Woodfibre LNG will be built on an industrially-zoned site which formerly housed a paper mill that closed in 2006. Woodfibre officially became the owner of the site in 2015, following an extensive clean-up of contaminated sediment, wood chips, equipment and creosote panels left by the paper mill operations. Remediation efforts have continued under Woodfibre’s stewardship.

The project, located in the traditional Squamish village of Swiyat on unceded Squamish Nation lands, is expected to create up to 650 construction jobs and about 100 full-time operational jobs.

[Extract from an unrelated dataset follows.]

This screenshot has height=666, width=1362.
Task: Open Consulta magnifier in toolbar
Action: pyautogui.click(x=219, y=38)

The site has a deep-water port and is connected to Canadian utility BC Hydro, which will allow the facility to be powered largely by renewable electricity, reducing its carbon footprint. Using BC Hydro power will, according to Woodfibre LNG, make its facility one of the cleanest LNG plants in the world. The processing facility will also be cooled by air rather than seawater as part of an environmental agreement with the Squamish First Nation.

Feedstock for the plant will be supplied by the Eagle Mountain-Woodfibre gas pipeline project, a 47-km, 24-inch extension of the existing FortisBC gas pipeline running between Coquitlam and Woodfibre near Squamish. This pipeline was built in 1990 and serves Squamish, the Sunshine Coast and Vancouver Island. PO&G has also been in talks with BP Canada regarding transportation and balancing services for gas supplies to the planned LNG export facility.


 

Project profile: LNG Canada

It took a powerful combination of forces to get Canada’s flagship LNG project, LNG Canada, up and running. The companies behind the venture on the production side are Anglo-Dutch major Shell (40%) and Malaysia’s Petronas (25%), two companies with a long history of cooperation in the LNG sector.

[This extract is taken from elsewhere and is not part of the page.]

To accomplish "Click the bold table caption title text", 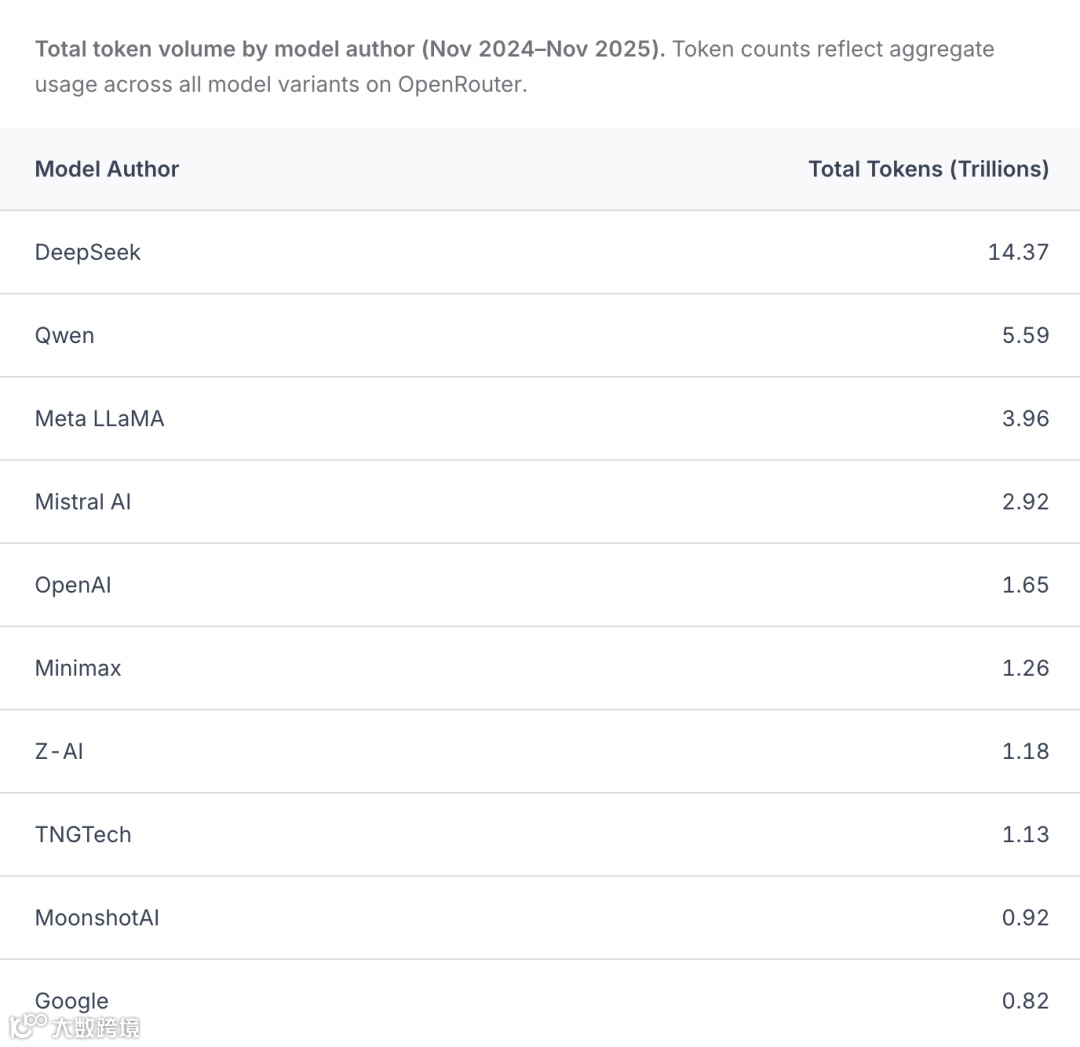I will [x=350, y=49].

It also has major involvement from Asian LNG buyers, representing the world’s three largest LNG markets; Japan’s Mitsubishi (15%), China’s PetroChina (15%) and South Korea’s Kogas (5%), the world’s single largest LNG importing company. Mitsubishi has secured two off-take agreements with Japanese companies Tokyo Gas and Toho Gas.

The project is a major investment for British Columbia, coming with a price tag of $40bn, of which $18bn will be spent on the two-train, 14mn mt/yr first phase now under construction. A second phase would double capacity to 28mn mt/yr, with a final investment decision expected on that before the first phase is completed.

The plant will be powered by a combination of gas-fired turbines and electricity generated by BC Hydro, with the use of renewable electricity reducing the plant’s carbon footprint.

The plant is located at Kitimat at the head of the Douglas Channel, about 650 km northwest of Vancouver.

Construction of the first two trains is expected to take about five years. Storage capacity at full build out will be 450,000 m3. The storage tanks will hold the LNG until it is piped via two cryogenic transfer lines to the wharf and LNG carriers. An existing wharf will be redesigned to berth two LNG carriers at a time each with capacity between 140,000-265,000 m3. The carriers will be brought into the wharf at low speeds by up to three tugboats.

A rail yard will also be constructed and connected to the Canadian rail system. This will be used to load condensate, a petroleum liquid by-product of the liquefaction process. The plant will draw water from the Kitimat River, which will used in a closed-loop system and treated at a water treatment facility before any residual water is returned.

The under construction Coastal GasLink pipeline runs 670 km from the Dawson Creek/Montney area to Kitimat. The pipeline is being built, owned and operated by TransCanada. The pipeline is expected to cost $6.6bn with initial capacity of 1.7bn ft3/d (48mn m3/d). Shell, Petronas, Mitsubishi and Cnooc are all expected to develop existing upstream resources to feed the LNG plant.